---------- Extrait à lire ----------
La vie inouïe d’Alain Bashung racontée dans une biographie pudique mais sans langue de bois. Le chanteur, décédé en mars dernier, s’était sorti d’une enfance blessée et de débuts en milieu hostile. Récit, à l’occasion de la parution de Bashung(s), une vie.
Je n’ai rencontré Alain Bashung en tête à tête qu’une seule fois : c’était en février 1995, dans les locaux de sa maison de disques. A quelques jours d’un concert au Zénith de Paris, le chanteur avait accepté l’idée d’une longue interview. Sans doute marqué par l’image de rockeur goguenard et insaisissable qu’il avait renvoyée au début des années 80, je m’étais préparé à affronter un client un peu retors, s’abritant sous un masque de circonstance et esquivant toute question embarrassante.
----------
Petit problème 1 ▸ Recopiez le passage de l'extrait sur Alain Bashung qui commence aux mots "Je n’ai rencontré" et s'arrête après les mots "toute question embarrassante.".
Petit problème 2 ▸
Répondez aux questions sur l'extrait consacré à Alain Bashung.
(a) Quel est le titre de la biographie dont la parution est signalée ?
(b) En quel mois et quelle année l'auteur a-t-il rencontré le chanteur en tête à tête ?
(c) Dans quelle salle le chanteur devait-il se produire quelques jours après cette rencontre ?
On peut se passer du listing pour répondre.
---------- Données sources ----------
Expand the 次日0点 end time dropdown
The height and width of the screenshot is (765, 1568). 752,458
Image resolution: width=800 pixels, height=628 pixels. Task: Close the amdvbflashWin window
----------
Réponse attendue 1 ▸
Je n’ai rencontré Alain Bashung en tête à tête qu’une seule fois : c’était en février 1995, dans les locaux de sa maison de disques. A quelques jours d’un concert au Zénith de Paris, le chanteur avait accepté l’idée d’une longue interview. Sans doute marqué par l’image de rockeur goguenard et insaisissable qu’il avait renvoyée au début des années 80, je m’étais préparé à affronter un client un peu retors, s’abritant sous un masque de circonstance et esquivant toute question embarrassante.

Réponse attendue 2 ▸
(a) Bashung(s), une vie
(b) En février 1995
(c) Au Zénith de Paris